Critical Analysis of an FeP Empirical Potential Employed to Study Fracture of Metallic Glasses

TL;DR

This paper critically examines an empirical FeP potential used in molecular dynamics to study metallic glass fracture, revealing spinodal decomposition and embrittlement effects that may not reflect real alloy behavior.

Contribution

It identifies limitations of the empirical potential, showing it induces microstructural artifacts like segregation and brittle fracture pathways not present in actual alloys.

Findings

Spinodal decomposition occurs in the studied composition range.

Phosphorous segregation causes a transition from ductility to brittleness.

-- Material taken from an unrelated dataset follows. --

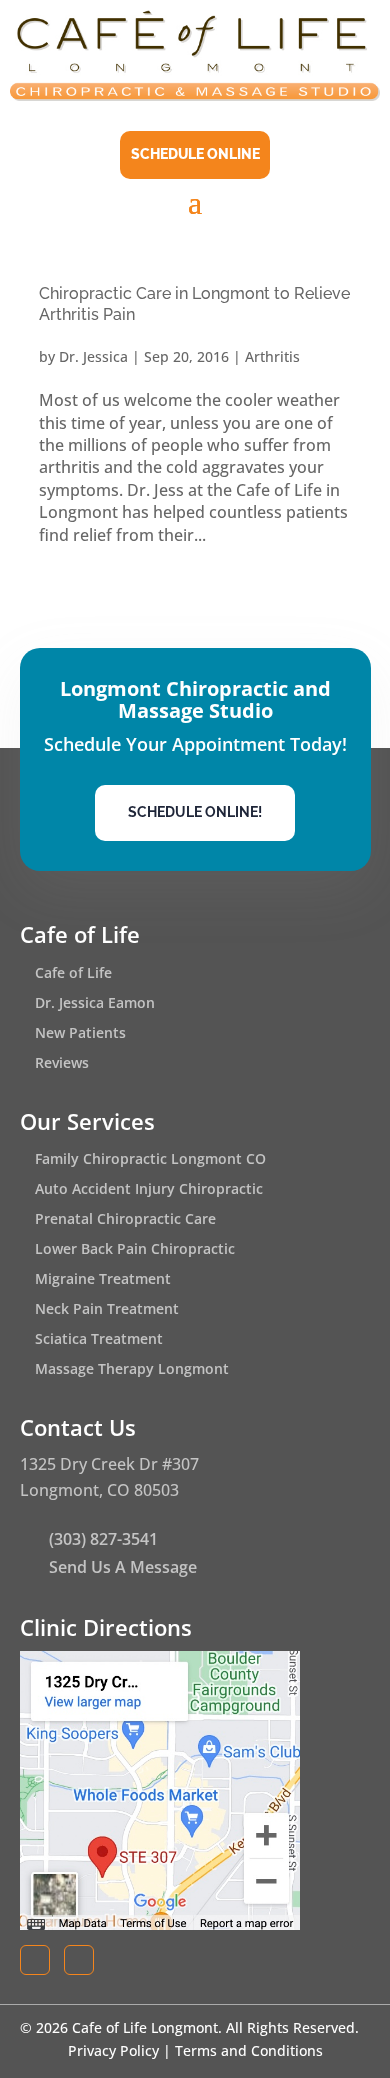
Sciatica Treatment (99, 1340)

Toughness decreases linearly with compositional segregation.

Abstract

An empirical potential that has been widely used to perform molecular dynamics studies on the fracture behavior of FeP metallic glasses is shown to exhibit spinodal decomposition in the composition range commonly studied. The phosphorous segregation induces a transition from ductility to brittleness. During brittle fracture the atomically sharp crack tip propagates along a percolating path with higher P concentration. This embrittlement is observed to occur over a wide range of chemical compositions, and toughness decreases linearly with the degree of compositional segregation over the entire the regime studied. Stable glass forming alloys that can be quenched at low quench rates do not, as a rule, exhibit such thermodynamically unstable behavior near to or above their glass transition temperatures. Hence, the microstructures exhibited in these simulations are unlikely to reflect the actual microstructures or fracture behaviors of the glassy alloys they seek to elucidate.